Becoming an RLF Fellow has been far and away the best thing I have ever done for my writing career, my confidence and a feeling that I am giving something back. While at Penryn I spent two days a week in a little office in the Humanities building, seeing students individually for what I came to think of as my ‘essay surgery’. Students would come in, invariably looking anxious, and I would diagnose their essay problem. I came to realise I could see what the problem was just by allowing them to talk for five minutes. More often than not, the issue was one of organisation. If they talked about their essay in a roundabout fashion, chances were their written sentences were rambling too. This in turn would mean their essay was unstructured which explained their disappointing low marks. I soon understood that these were students who had breezed through A-Levels but had no idea how to build an argument and therefore were falling short of what university-level essay writing expected. The role was symbiotic: the more adept I became at diagnosing the writing problems of others, the better I became at noticing the problems in my own writing. It was a win-win.

When I left the post at Penryn I wanted very much to help A-Level students prepare for university so that they didn’t experience the anxiety I had seen on campus. I asked to be put forward for the RLF’s Bridge programme, which sends RLF writers into sixth forms to take them through a four-hour writing development workshop. I have been doing this for two years now. Unlike the university Fellowship scheme, this pays a fee per workshop rather than a fixed fee for a whole academic year. At the moment there is no yearly cap on the number of workshops I can set up, so the incentive is there to book in as many as possible.

I am extremely thankful to the Royal Literary Fund which offers so many opportunities for writers to earn fees. This can be achieved through doing valuable educational work, in universities first, following on to work in schools and in community and workplace settings via its Writing for Life programme. The charity also has a Grants programme, where eligible writers can apply for support in the event of financial hardship.

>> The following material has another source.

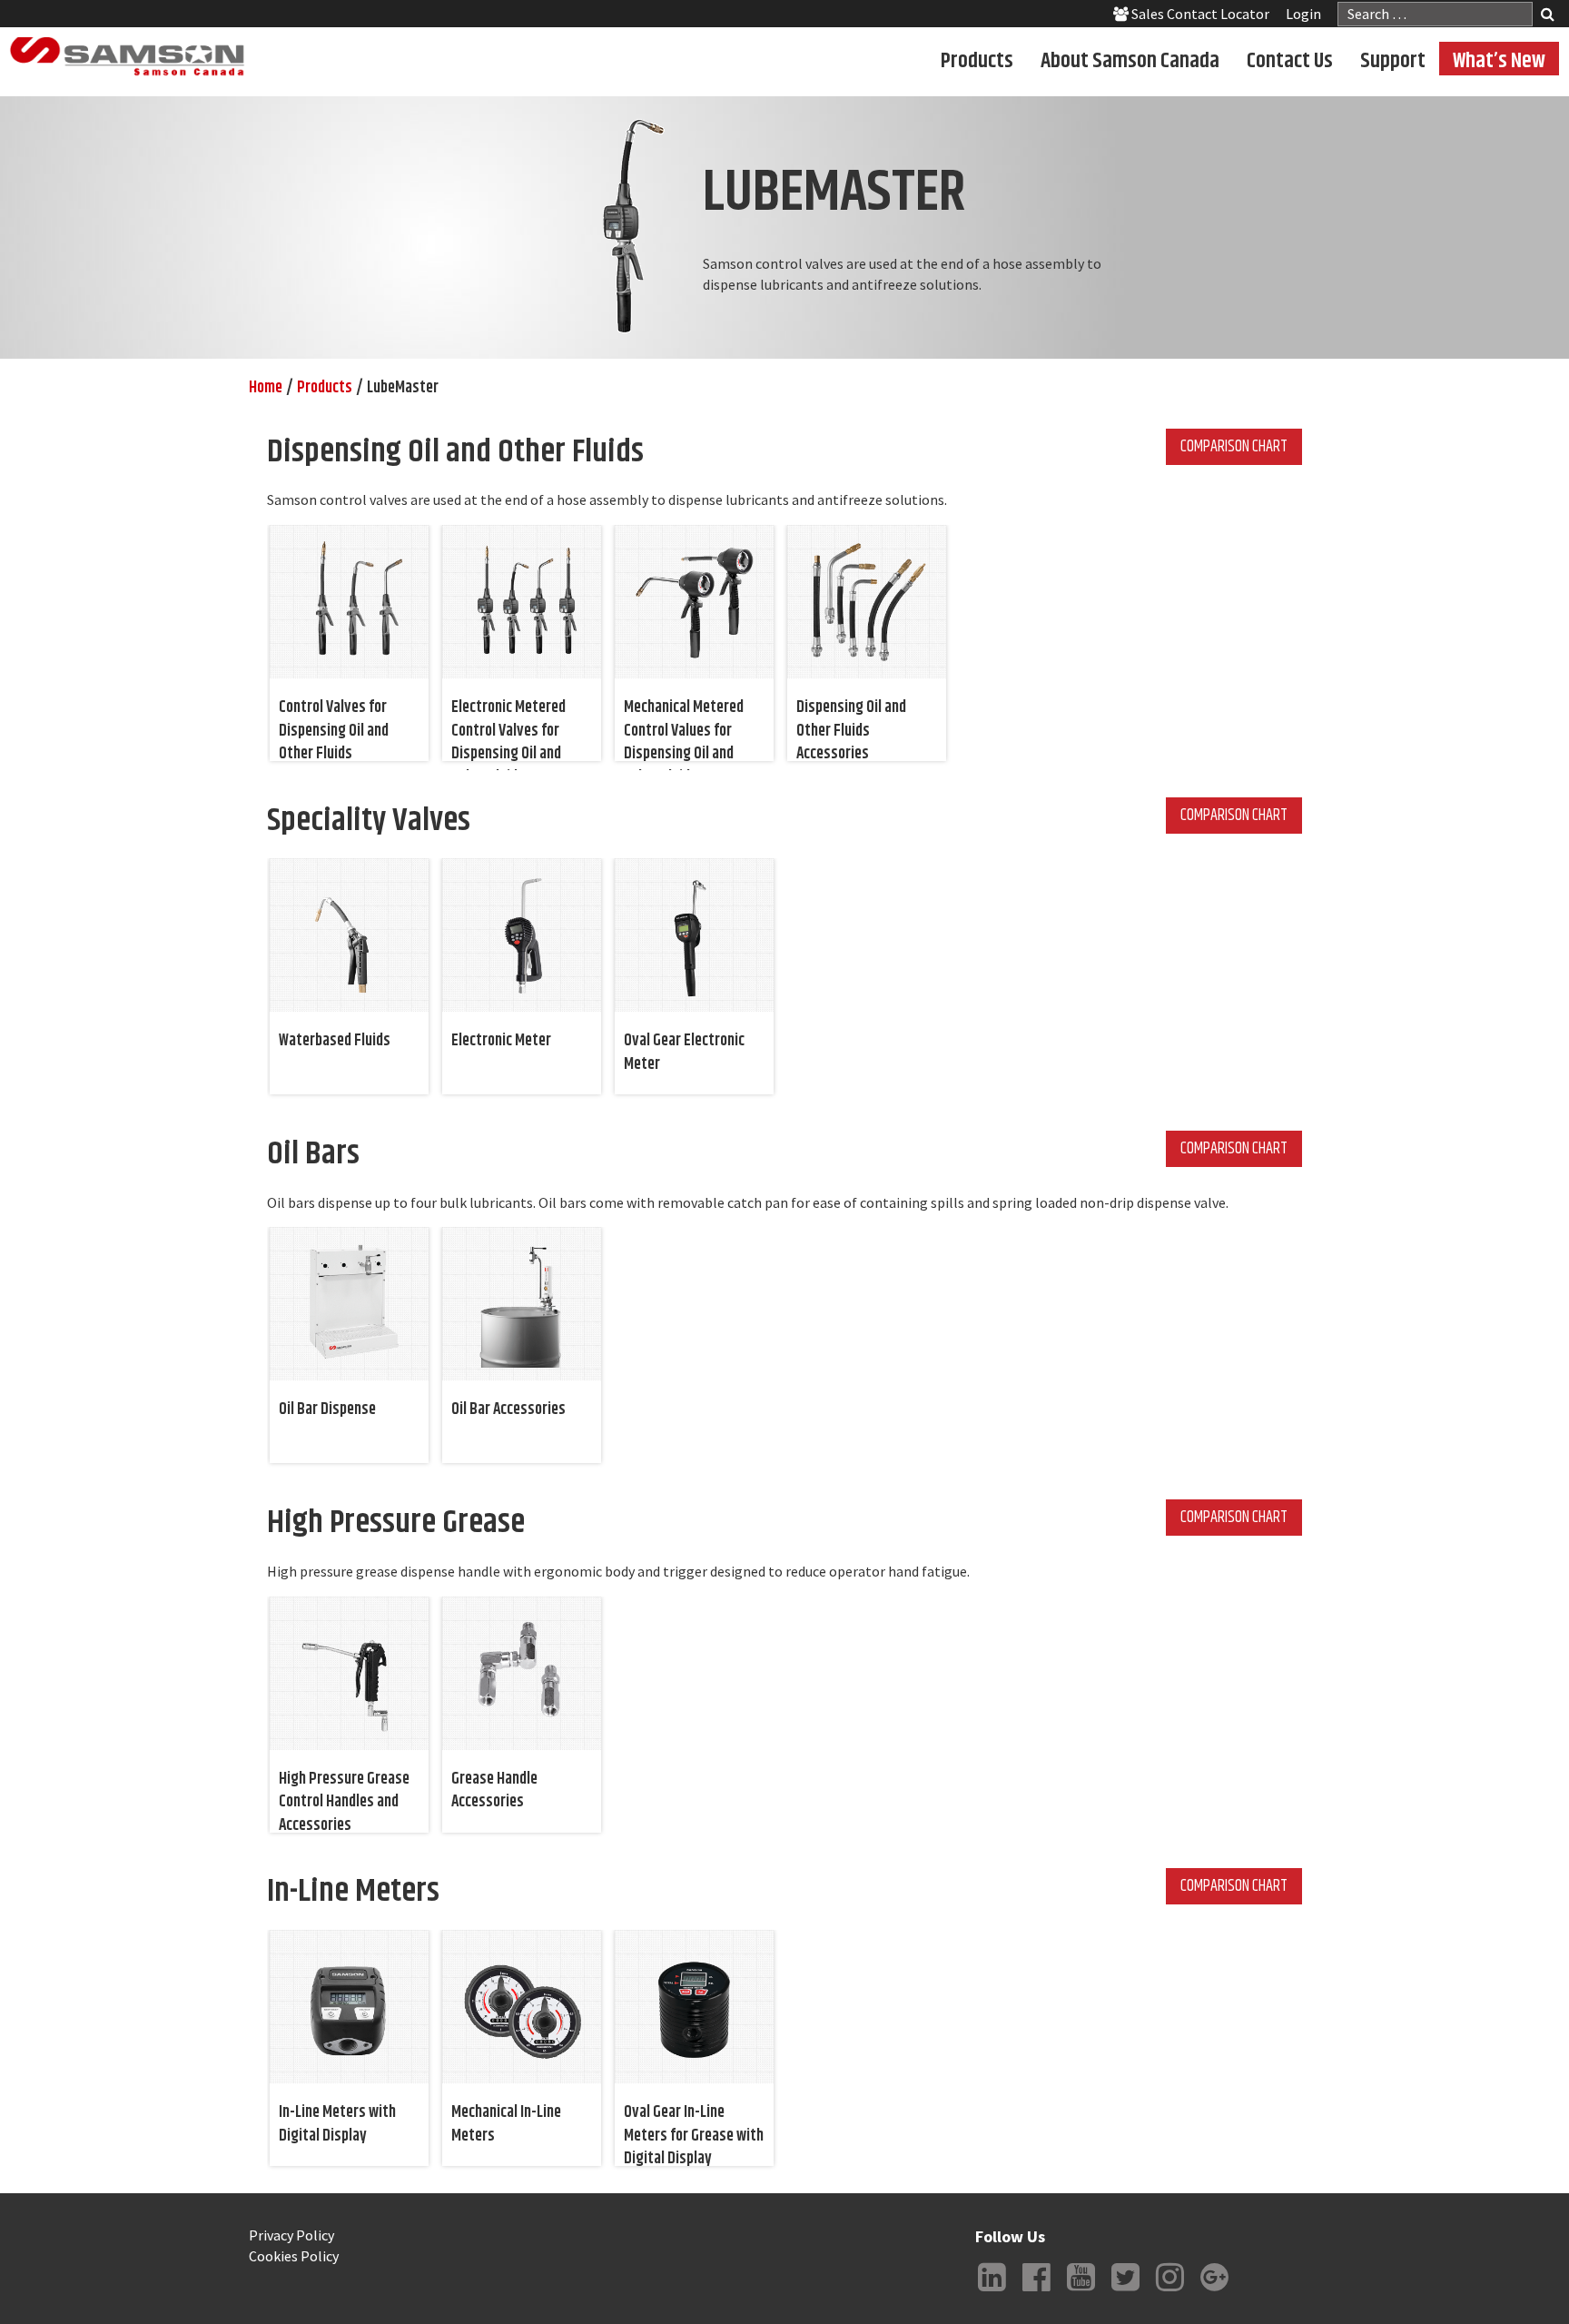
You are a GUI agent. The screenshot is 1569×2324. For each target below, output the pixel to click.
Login (1303, 14)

Becoming a Fellow opened up other teaching opportunities for me as well. Once I was a Fellow I was approached by the London Writers’ Salon to write courses for them and to be a writing coach. These combined roles, plus workshops I am asked to run, now earn me three times what I can hope to earn from publishing books. It’s still not a fortune! However it means I can justify spending time on writing, which remains my one true love.

So, yes, I do have a day job for when the books don’t add up. I am just thankful that it is what many of us have come to term as ‘writing adjacent’ rather than stacking the shelves in Tesco.